Animal Defenders International (ADI) 2016 Successes
An Animal Rights Article from All-Creatures.org

FROM

Animal Defenders International (ADI)
November 2016

Just a few of the successes for animals in 2016!

Ending circus suffering

ADI evidence exposing circus suffering continues to mobilize cities, states and whole countries. Norway recently became the 34th country to ban wild animals in circuses, eleven years after we and our partners launched the campaign in April 2005. Here in the US, 66 jurisdictions have ended circus suffering and in the past 12 months Missoula, MT, Cambridge, MA, Plattsburgh, NY, and Jersey City, NJ have passed ordinances banning wild animal circuses. Austin, TX and California have passed elephant bullhook bans and we hope to develop these into wild animal bans.

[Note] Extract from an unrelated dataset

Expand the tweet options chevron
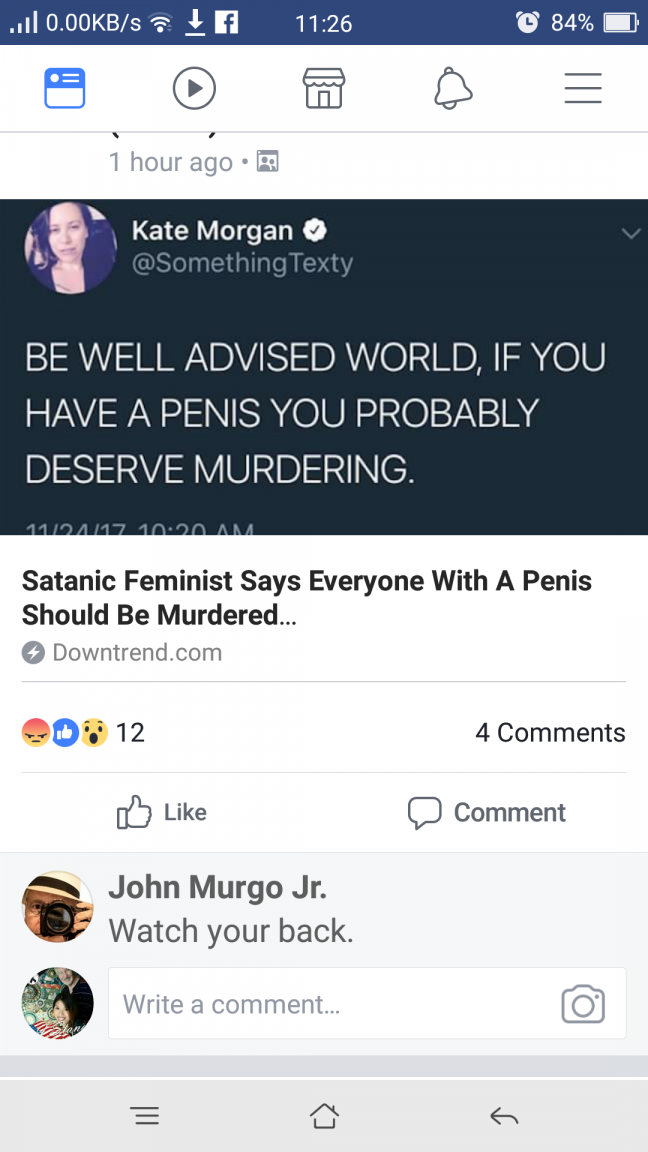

The monkeys that will no longer be torn from the wild for the pet trade
At the September conference of the Convention on International Trade in Endangered Species (CITES), we stopped the trade in Barbary macaques for pets, which has threatened their survival.

The lions went home

After two years of battle and heartache in South America, it was a magical day in May as our rescued circus lions stepped from their travel crates onto the African soil. After a 26-hour journey with the lions, we’d arrived! Their terrible, brutal life is over and they are home. There are no more circus animals in Peru – we had saved them ALL!

US bans canned hunting trophies

A year after the brutal killing of Cecil the lion, we went head to head at the CITES Conference with the hunters to demand greater protection for the world’s critically declining wild lion populations. It ended in stalemate, but we work for the next CITES, as individual countries take action. It was a huge victory in October when the US dealt a blow to the canned hunting industry and banned the import of trophies from captive lions.

Cholita to get new neighbor – Dominga

In January, I will be returning to Peru to oversee the rescue and relocation of Dominga, a bald, lady spectacled bear (Paddington bear) just like Cholita. She is currently in a zoo and they have agreed to hand her over to ADI and we have the blessing of Peru’s wildlife authorities. Cholita’s plight and the outpouring of worldwide support even led to a new anticruelty law in Peru and we created the first official sanctuary for rescued bears in the country. Sweet Dominga will never be alone again. We saved Lucho and Sabina from that dreadful zoo in the mountains (and of course, took the opportunity to take away all the other animals too, leaving it empty!).